Public sources show that deaths in US immigration custody have surged since Trump began his second term, but there is not yet a single, definitive cumulative figure for all people who have died in “U.S. custody” across all agencies (ICE, CBP holding, Border Patrol field custody and related facilities).

Based upon media reports the number of people who have died is somewhere between 36 and 40, with 30-32 deaths in 2025 and 6-7 deaths so far in 2026.

Reports show that some deaths in immigration custody and related enforcement incidents have triggered formal investigations, but many have not, and almost none have been examined in a way that families or the public would recognize as transparent, timely or independent.

For deaths in ICE detention, DHS is supposed to open at least an internal case review every time someone dies in custody, and in a subset of cases there is a more formal review or referral. In some cases, local law enforcement and county medical examiners conduct parallel inquiries.
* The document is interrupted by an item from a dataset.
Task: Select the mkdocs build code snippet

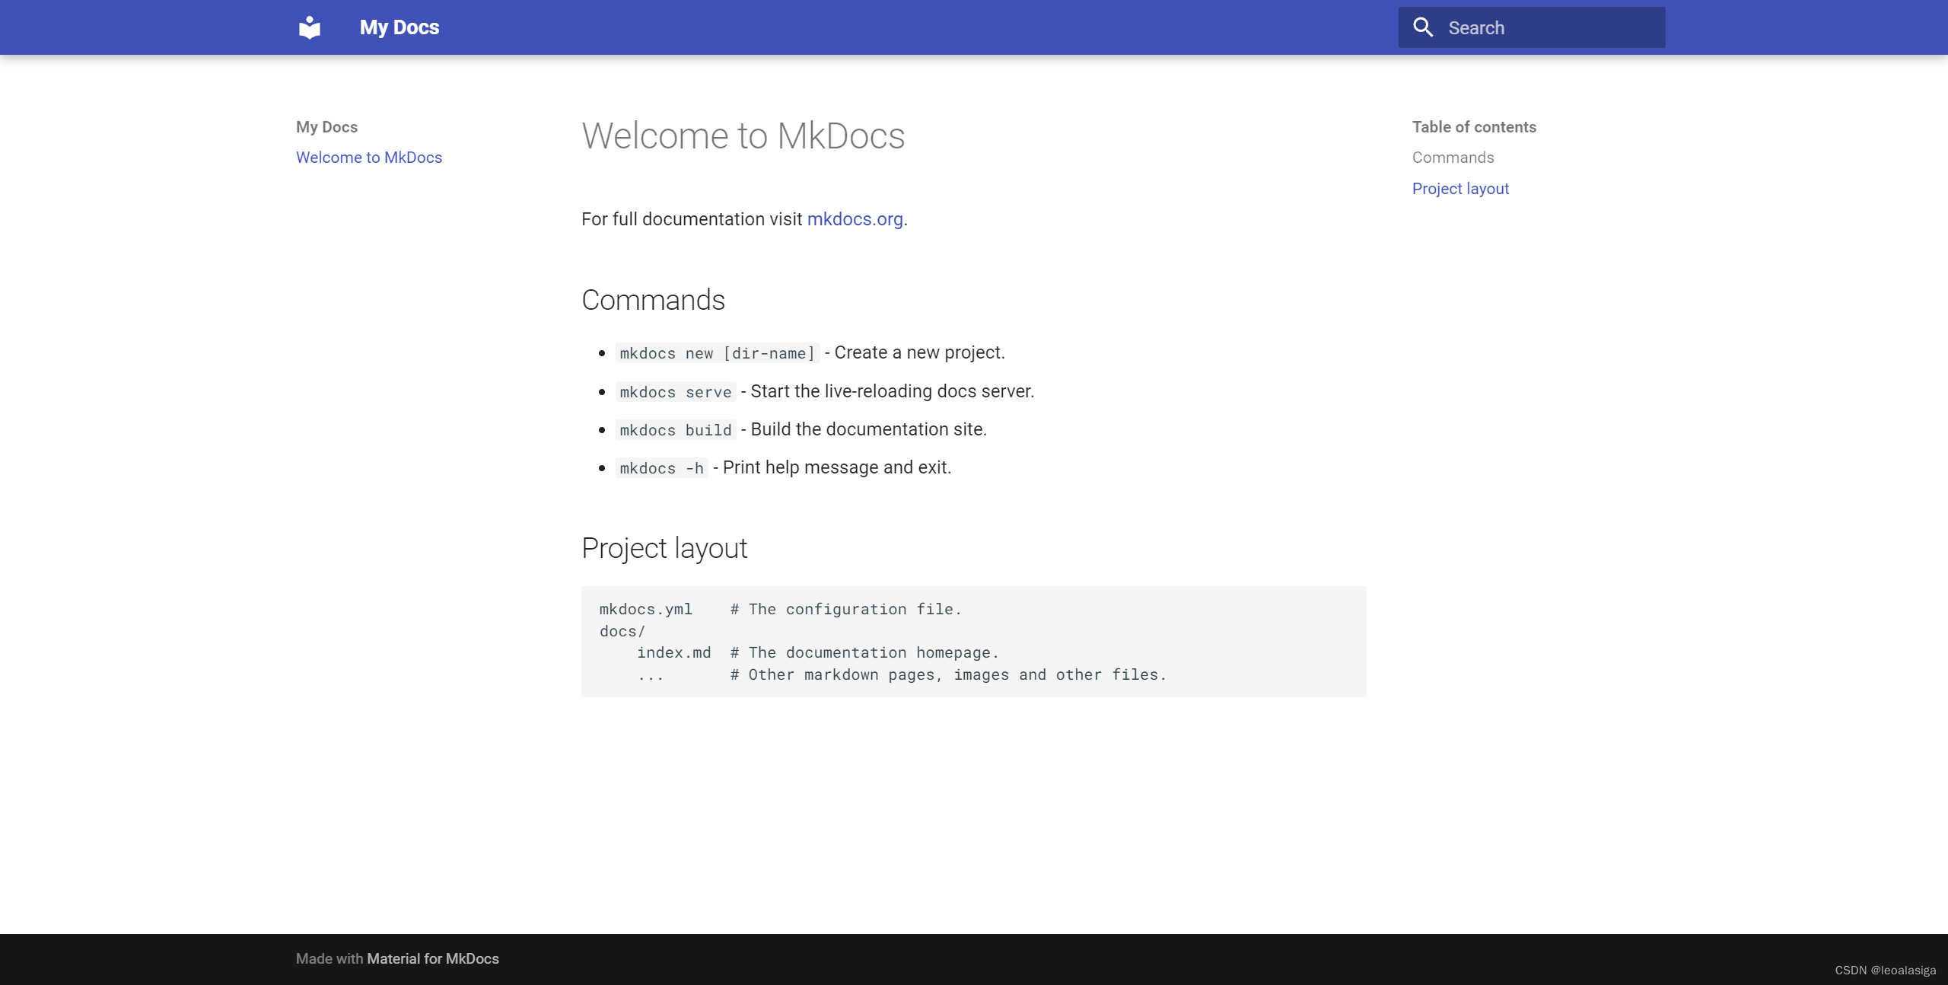Action: click(x=674, y=429)
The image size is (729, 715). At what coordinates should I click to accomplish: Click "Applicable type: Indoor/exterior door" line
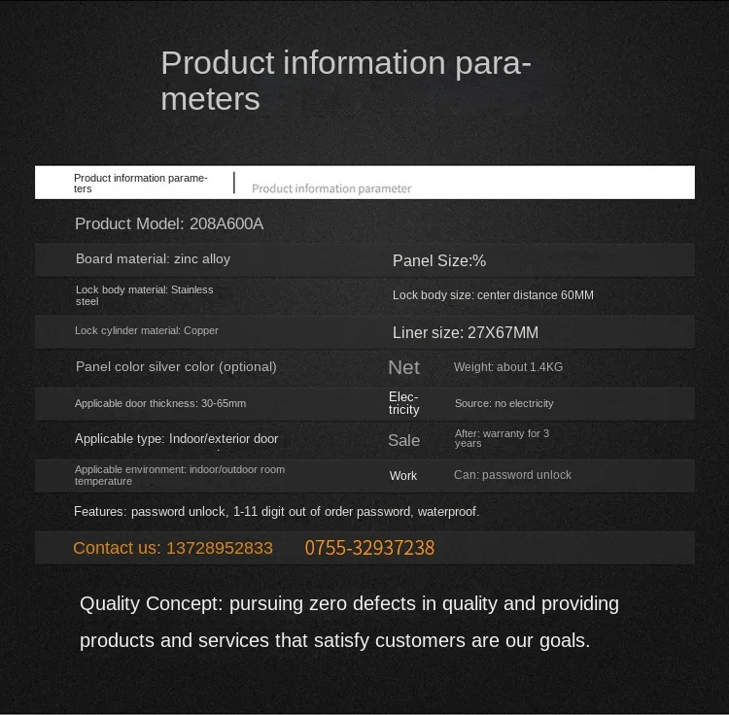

A Guardian analysis of the 32 people who died in ICE custody in 2025 found that while ICE claimed deaths were “under review,” only a small number had any publicly visible follow‑up by DHS oversight offices, and details were sparse months later.

Tracking projects cited by the Washington Office on Latin America (WOLA) and the American Immigration Council note that at least a handful of cases—for example, the homicide of Geraldo Lunas Campos at Camp East Montana in Texas—did trigger an autopsy explicitly labeling the death a homicide, a federal court order to preserve witness testimony, and litigation. However, these cases are the exception, not the rule.